Supreme Court Decision In Firearm Search Warrant Case Jeopardizes Gun Owners Rights

The ability to seek compensation for illegal police action that violates civil rights recently received a blow from the U.S. Supreme Court in the case of Messerschmidt v. Millender in a disappointing decision for self-defense civil rights advocates, the high court held that officers were entitled to qualified immunity from civil suit when they conducted a search pursuant to a warrant authorizing the seizure of any and all firearms and firearm-related materials, even though the items seized were known not to have been used in the crime under investigation.

The National Rifle Association (NRA) and the California Rifle and Pistol Association Foundation (CRPAF) submitted an amicus (“friend of the court”) brief with the Supreme Court. That brief generally supports police, but raises concerns about certain police practices.  A copy of the NRA/CRPAF brief, the Supreme Court’s opinion, and other case related documents, are posted at

Firearms are generally lawful to possess, and usually may not be seized without “probable cause” that a specific firearm was used in a crime.  The Fourth Amendment of the United States Constitution guarantees our right against search and seizure under a “general” search warrant (i.e., a warrant not based on probable cause and not describing with particularity the place to be searched and the person or thing to be seized).

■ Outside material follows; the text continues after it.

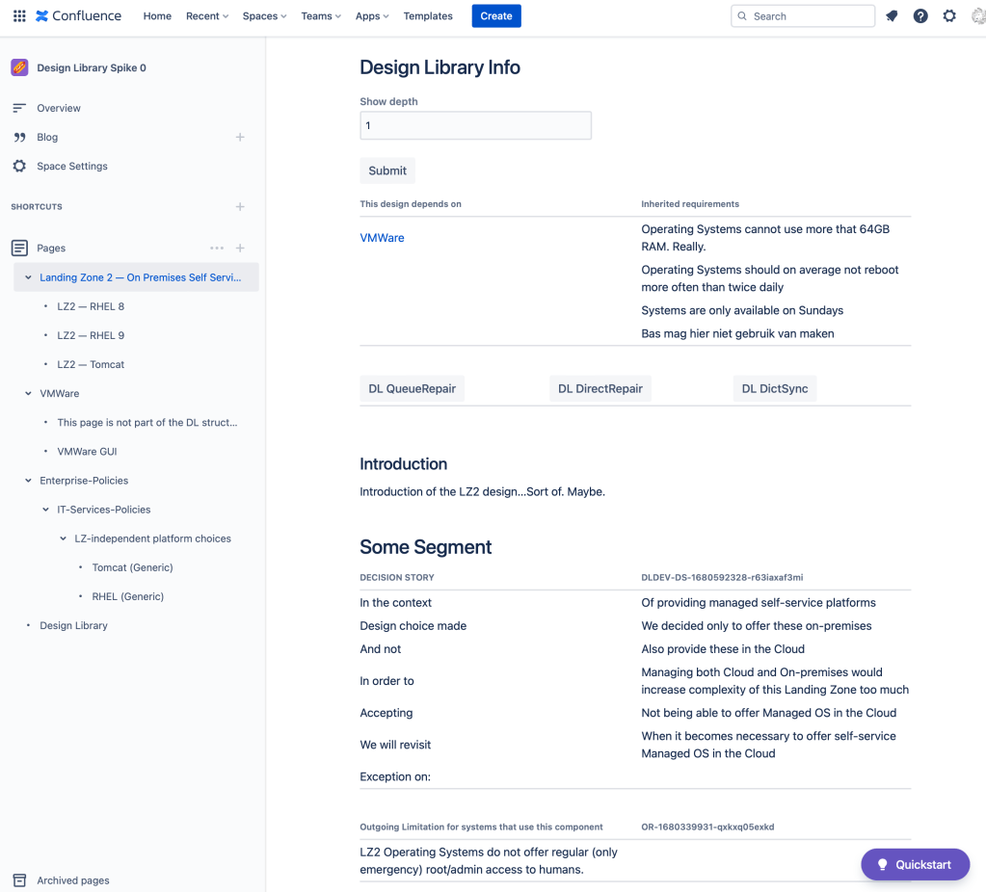
Task: Open the app switcher grid icon
Action: 19,16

Far too often police seize entire gun collections even when most of the firearms are not alleged to be part of any crime.  Some police are politically motivated to inflate statistics regarding the number of guns seized in order to justify increased funding for their efforts.  These seizures often result in damage to the firearms, and they inevitably cost gun owners the expense of getting their firearms back. Seizing firearms in instances like this can, depending on the circumstances, be illegal.  But when a firearm collection is seized by law enforcement pursuant to a warrant, it is very difficult to prevail in a lawsuit against peace officers who have broken the law.

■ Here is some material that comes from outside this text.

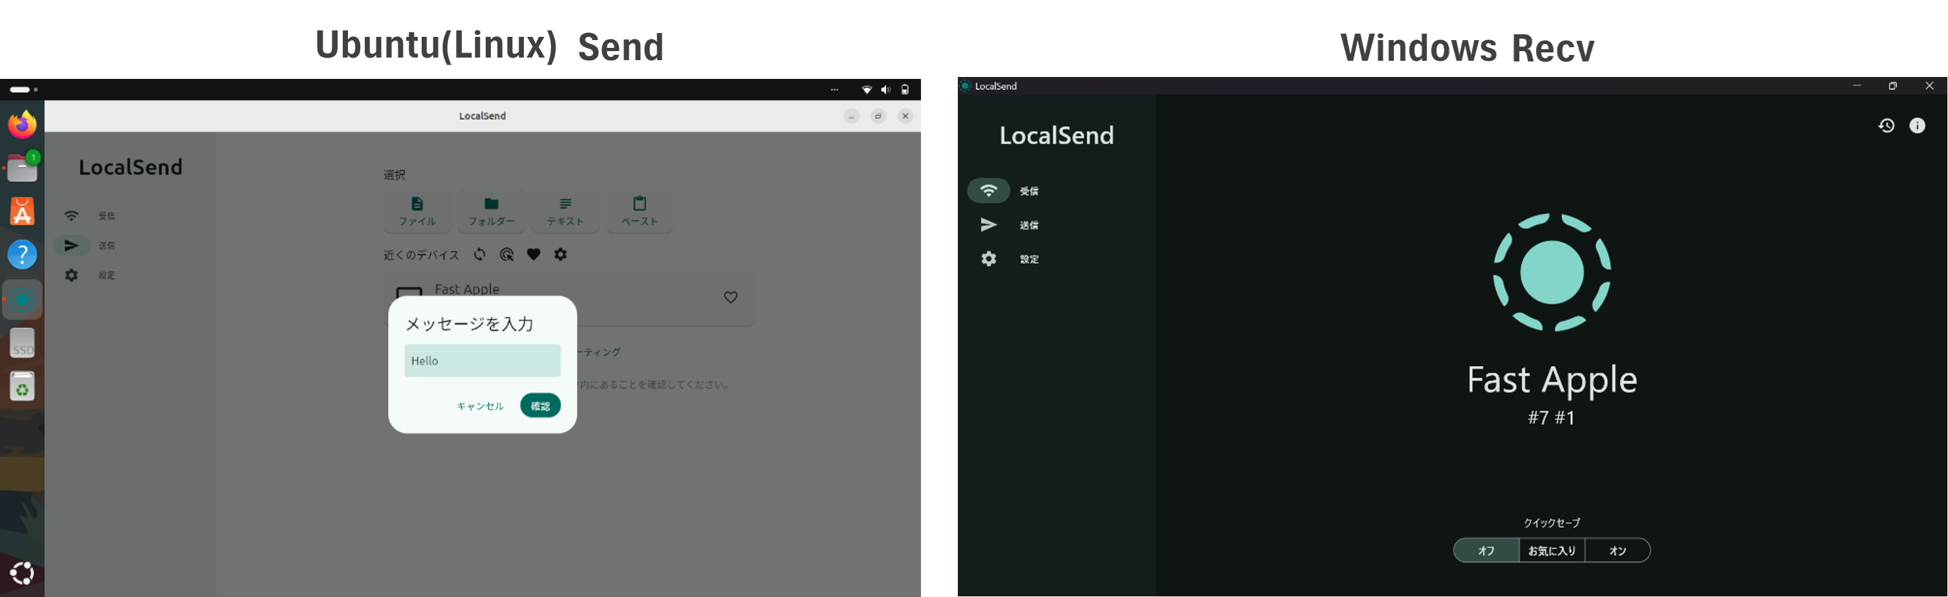Click the message input field containing Hello
1948x597 pixels.
coord(482,361)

The law protects police officers for certain “good faith” errors by granting them “qualified immunity.” Generally, when officers search a location and seize property pursuant to a warrant signed by a judge, they are granted this protection from civil suit. The assumption is that once a judge signs off on a warrant (essentially agreeing there is probable cause to search), the executing officers should not be required to second guess the presumably valid warrant.

In Millender, police officers conducted a nighttime search of the Millenders’ home. Pursuant to a judicially signed warrant, the police searched the home for all guns, all ammunition, and any indicia of gang involvement in connection with the investigation of Jerry Ray Brown, a man suspected of shooting at his ex-girlfriend with a specifically identified sawed-off shotgun.  The Millenders brought suit, alleging the officers had violated their Fourth Amendment rights because there was insufficient probable cause to believe the items sought were evidence of a crime.

The Supreme Court determined that, in light of Mr. Bowen’s possession and use of a sawed-off shotgun, his attempt to murder another person, and his past history of gang affiliation, a reasonable officer could conclude that there was a “fair probability” that the shotgun was not the only firearm Mr. Bowen owned.  With respect to the seizure of all indicia of gang involvement, the Supreme Court concluded that a reasonable officer could believe there was probable cause to seize that, too.  The Court noted that “[a] reasonable officer could certainly view Bowen’s attack as motivated not by the souring of his romantic relationship with [the victim] but instead by a desire to prevent her from disclosing details of his gang activity to the police.”

Is this a stretch? Yes. But remember the question is not one of the validity of the warrant, but whether it was “reasonable” for an officer to think there was probable cause to seize the evidence, i.e., all of Mr. Bowen’s firearms, once the judge signed the warrant.

Ultimately, how far the Court extended the protection of qualified immunity in this case is quite problematic.  It begs the question of what now becomes “unreasonable” for officers to believe after a judge has signed off on a warrant? And how can a peace officer ever be held accountable when such a high burden is placed on the plaintiffs?